== O QUE PRODUZIR ==
Segundo o texto sobre o mercado de petróleo no Oriente Médio, quanto petróleo escoa diariamente pelo Estreito de Ormuz?

== TEXTO SELECIONADO ==
Por Felipe Kury
Nas últimas semanas, o Oriente Médio tornou-se o foco da atenção internacional em função dos ataques terrorista do Hamas à Israel, provocando um conflito de grandes proporções com potencial impacto em importantes atores no mercado mundial de petróleo.
Embora qualquer guerra no Oriente Médio seja uma ameaça potencial à segurança do abastecimento de petróleo, uma guerra que envolva um produtor da dimensão do Irã e/ou países do Golfo Pérsico, poderá ter implicações ainda mais profundas para o mercado global de petróleo. Certamente, nenhuma dessas implicações é positiva.
De fato, o setor pode enfrentar um risco significativo na oferta a depender da escalada dos conflitos. Entretanto, pelo menos por hora, em função dos recentes cortes na produção para manutenção dos preços de petróleo em patamares desejáveis pela OPEP+ (Organização dos Países Exportadores de Petróleo e aliados liderados pela Rússia) – na faixa de US$ 80 a US$ 90 – os principais produtores do grupo parecem estar mais bem equipados para resistir ao choque, se comparado com crises anteriores.
Desta forma, depois de reduzir a produção de petróleo para sustentar os preços, a Arábia Saudita e os seus aliados da OPEP+ dispõe de uma elevada reserva técnica de capacidade de produção de petróleo. De acordo com a EIA (US Energy Information Administration) é a maior capacidade ociosa em mais de uma década, estimada em cerca de 4 MM bpd (milhões de barris por dia), ou seja, aproximadamente 4% da oferta global.
Portanto, os países da OPEP+ buscam manter a produção de petróleo abaixo do consumo global. Com isto, esperam obter uma pressão ascendente sobre os preços, com o objetivo de aumentar a média para cerca de US$ 95 por barril em 2024. Isto posto, importante considerar que a guerra pode alterar significativamente as condições de oferta a depender da amplitude e duração do conflito – tudo indica que deve continuar intenso e, possivelmente, se agravar dependendo do envolvimento de outros países.
No momento, o principal ponto a observar é se o Irã vai se envolver direta ou indiretamente, especialmente em razão de o país deter o controle do chamado Estreito de Ormuz que, diariamente, escoa cerca de 17 MM bpd, o que representa 17% da demanda global (projeção OPEP 2023: 102 MM bpd) e cerca de 90% do petróleo do Oriente Médio que transita no Golfo Pérsico.

== INFORMAÇÕES FORNECIDAS ==
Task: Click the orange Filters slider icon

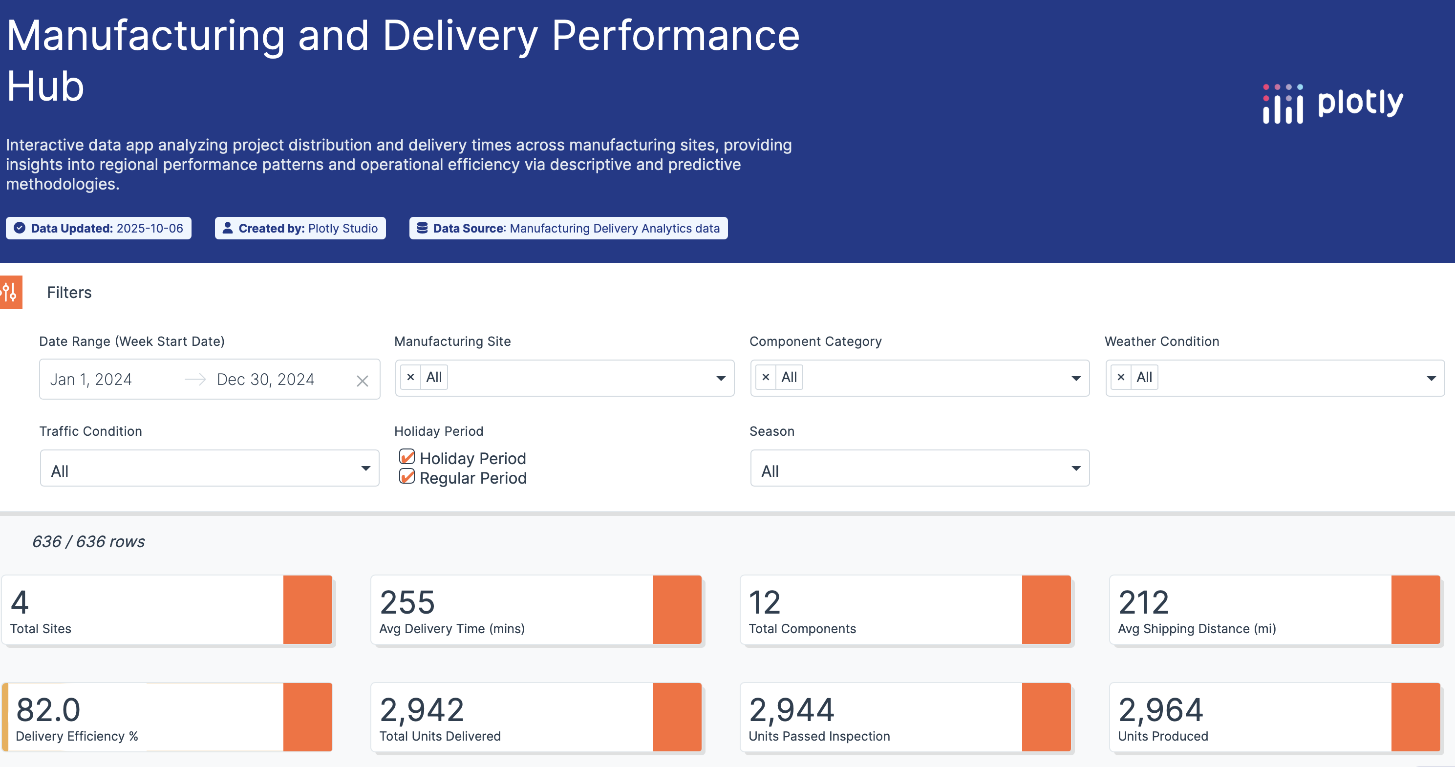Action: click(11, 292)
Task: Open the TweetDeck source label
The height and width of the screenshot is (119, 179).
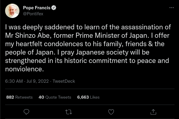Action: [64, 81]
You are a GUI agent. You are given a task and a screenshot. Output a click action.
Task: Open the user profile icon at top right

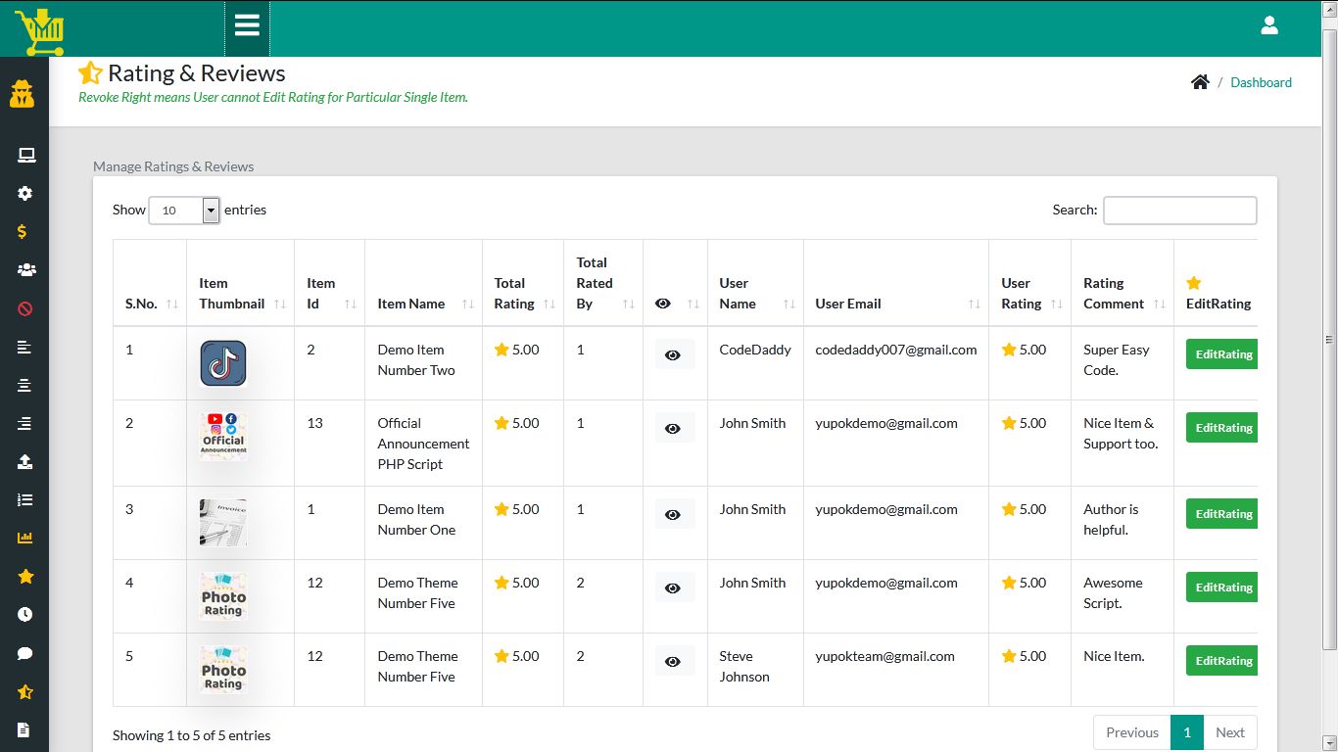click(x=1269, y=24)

== A SOLUÇÃO ==
Cerca de 17 milhões de barris por dia.